Dataset items:

□ □ □ □ □

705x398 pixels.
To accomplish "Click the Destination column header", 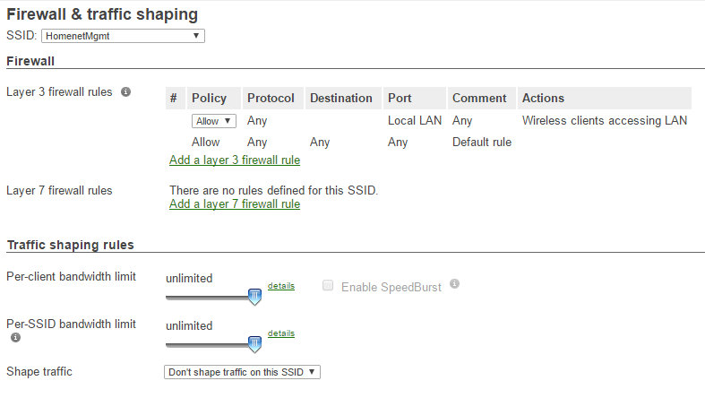I will pos(340,98).
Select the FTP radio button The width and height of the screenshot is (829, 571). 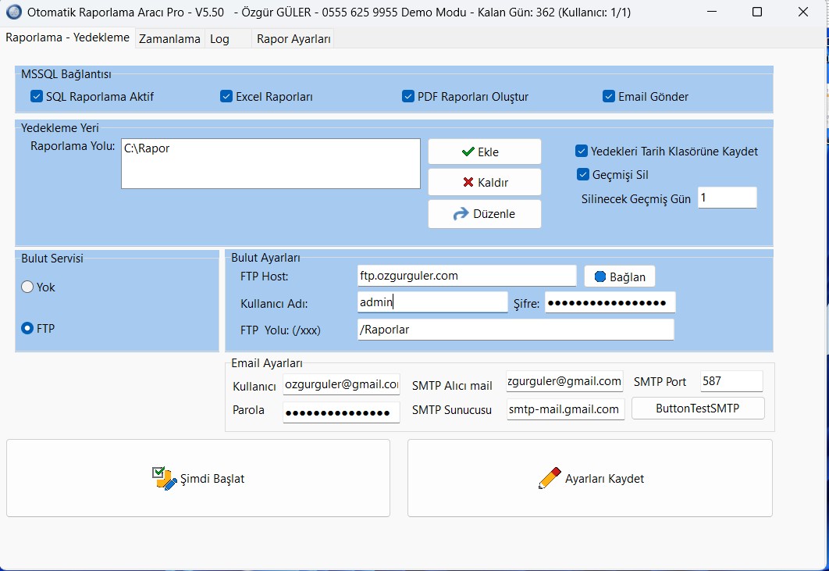(x=28, y=329)
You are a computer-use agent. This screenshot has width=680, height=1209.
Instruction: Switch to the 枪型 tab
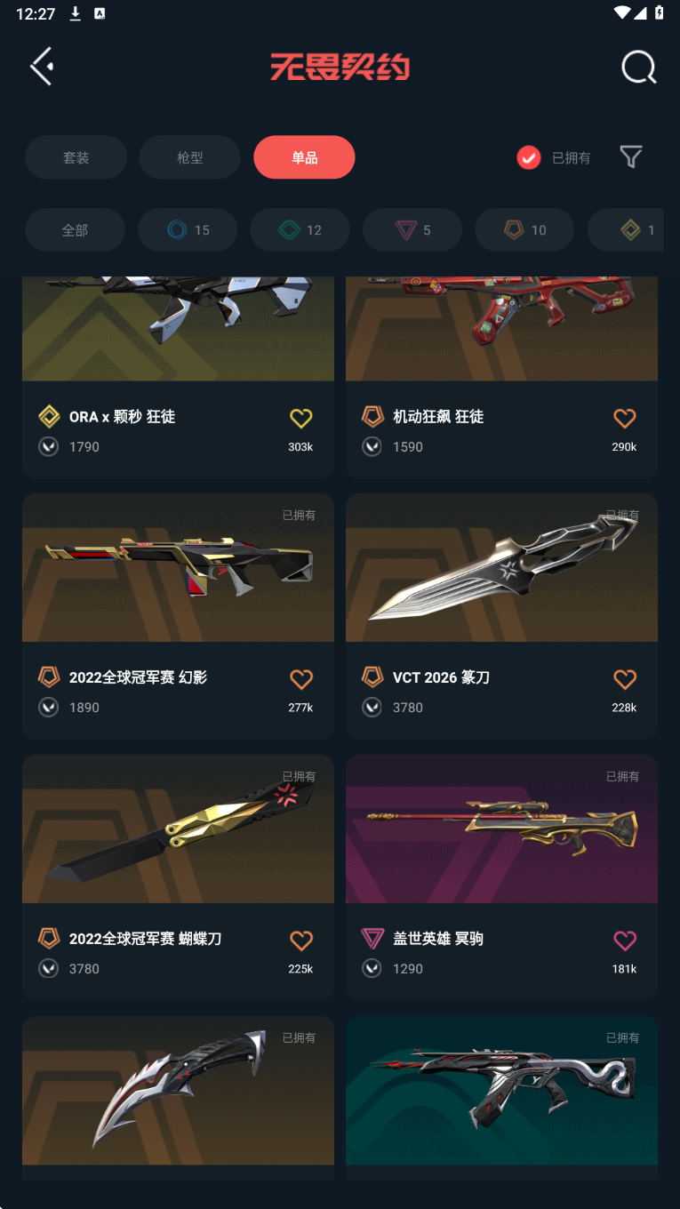click(x=190, y=157)
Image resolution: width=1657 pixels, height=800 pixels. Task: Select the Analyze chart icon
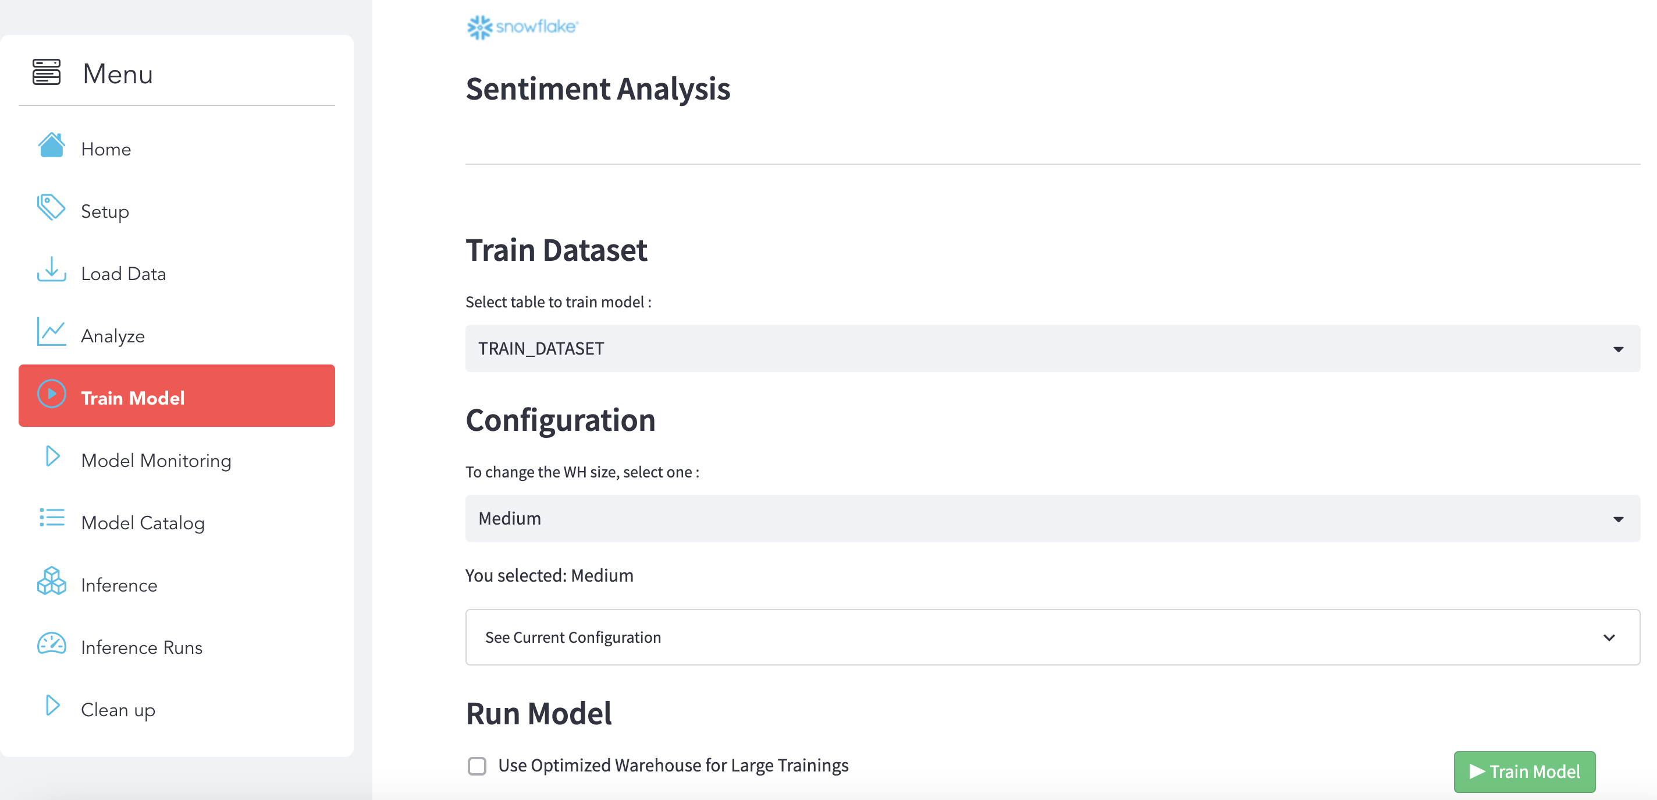click(x=51, y=333)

□ □ □ □ □

_Exercise_: Offset the click coordinates in the answers by 59. Rewrite the stretch of entries from the line containing "You are a computer-use" through the end of the entries, including the requests, with 59 added to every coordinate, and leave the pictures out.

_Reply to the exercise_:
You are a computer-use agent. This screenshot has width=680, height=1209.
Instruction: Switch to the 枪型 tab
click(x=249, y=216)
Image resolution: width=1657 pixels, height=800 pixels. Task: Select the Analyze chart icon
click(x=110, y=392)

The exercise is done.